This grape story could ring in a revolution

K. SRINIVAS REDDY
The Hindu

This grape story could ring in a revolution
Chinthala Venkat Reddy at his grape garden in Ranga Reddy district. Photo: K. Srinivas Reddy

If you have sun-dried soil, you could usher in a revolution. A grape farmer’s innovation in Ranga Reddy promises a bumper crop, sans fertiliser, pesticide and all

Can dried soil replace fertilisers and pesticides?

If the results of a novel Soil Management (SM) technique — developed by a farmer from Ranga Reddy district — are any indication, the crop yield would go up at least by half, drastically reducing the farm input cost component, even while preserving the soil eco system.

Agricultural scientists have been visiting a grape garden on the city outskirts, where the SM technique is employed by a Chinthala Venkat Reddy, a progressive farmer, leading to a phenomenal increase in yield.


Top-notch


The grapes harvested in this garden are the sweetest and the best in quality in terms of crispiness of the fruit and berry size, vouchsafe scientists of the Dr. YSR Horticultural University and the Krishi Vignan Kendra of the Indian Council of Agriculture Research (ICAR).

The technique developed by Mr. Venkat Reddy is rather simple. The sub-soil from a paddy field is scooped up using hydraulic earth movers and dried in open air during summer. This dried soil is sprinkled at the stem of the plant periodically.

“Each plant needs specific nutrients. For example, the soil nutrients needed by paddy and grape are different. When you scoop soil from a paddy field, the soil will have plenty of nutrients needed by grape plant. When the plant gets the nutrients it needs, it grows healthily without fertiliser support”, he explains.


Phenomenal yield


With this technique, Mr. Venkat Reddy (Phone: 986-688-3336) has been able to get a yield of 30-32 tonnes of grape per acre, while his counterparts in other gardens, who make use of pesticides, fertilisers and organic manure, get a yield between 20 and 25 tonnes.

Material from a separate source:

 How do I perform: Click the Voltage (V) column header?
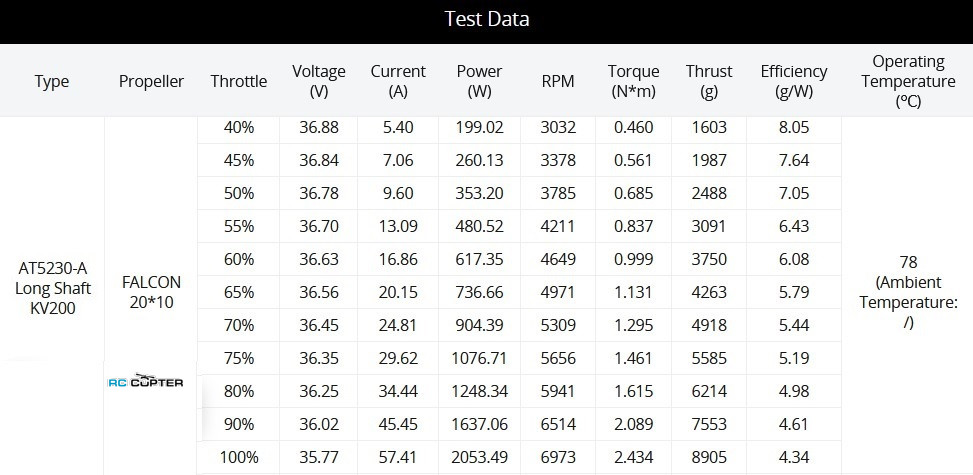[x=319, y=81]
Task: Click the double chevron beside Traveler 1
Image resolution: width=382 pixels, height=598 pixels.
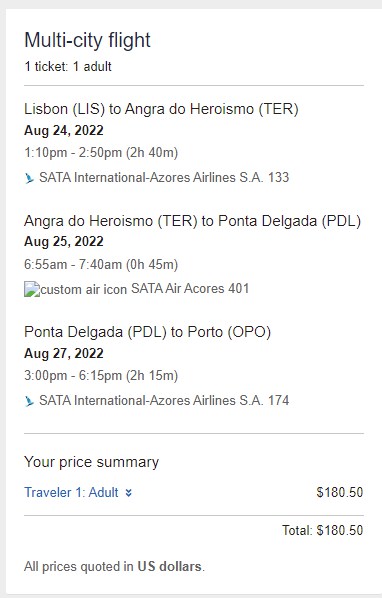Action: click(x=128, y=493)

“Going by the healthy plants in the garden and the grape fruits yet to be harvested, the yield could touch 40 tonnes per acre this year. It’s nothing short of a miracle,” exclaims G. Satyanarayana, Joint Secretary of ICAR’s Krishi Vignan Kendra, Gaddipalli, Nalgonda.

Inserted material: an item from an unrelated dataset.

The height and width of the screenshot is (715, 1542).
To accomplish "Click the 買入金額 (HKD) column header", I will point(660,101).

Dr. Satyanarayana, who has been visiting the farm, says the technique is a boon for the farming community as it is not an experiment done in a one-acre farm. There has been consistency in grape yield over the years.

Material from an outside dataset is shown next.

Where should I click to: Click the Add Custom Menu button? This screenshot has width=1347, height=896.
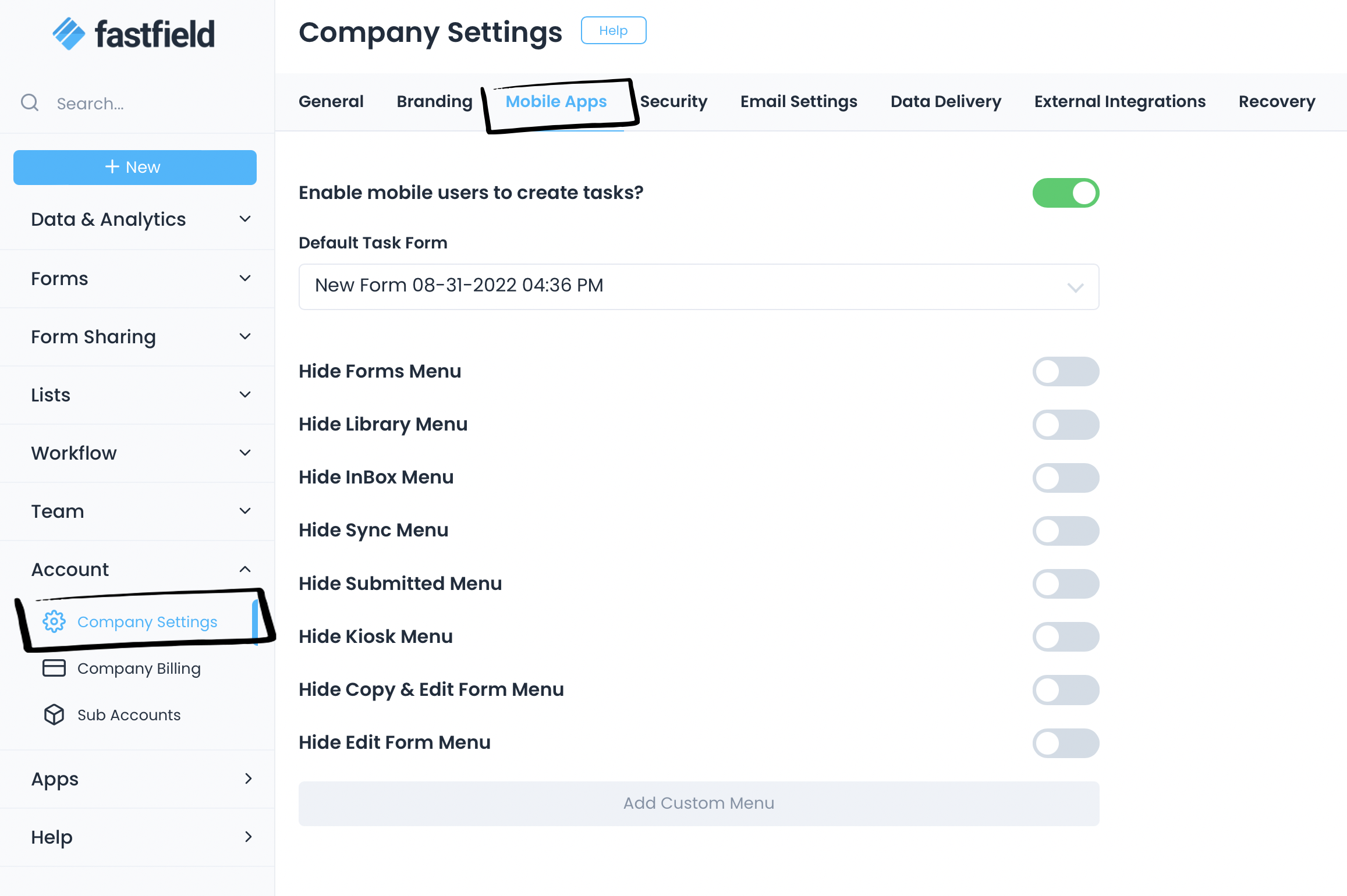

Impressed by innovation and consistent high-yields at lowest cost, the centre is getting ready to do a systematic analysis of the SM technique by agricultural scientists under the Rashtriya Krishi Vignan Yojana (RKVY) Scheme, informs. B. Srinivas Rao, Principal Scientist at the Grape Research Station in Rajendranagar, Hyderabad.

Mr. Venkat Reddy claims to have tried out the technique in growing paddy and wheat too, yielding good results in the process. Encouraged by the consistency, he has also applied for a national patent for the technique. The claim has been published by the Indian Patent Office in June 2012.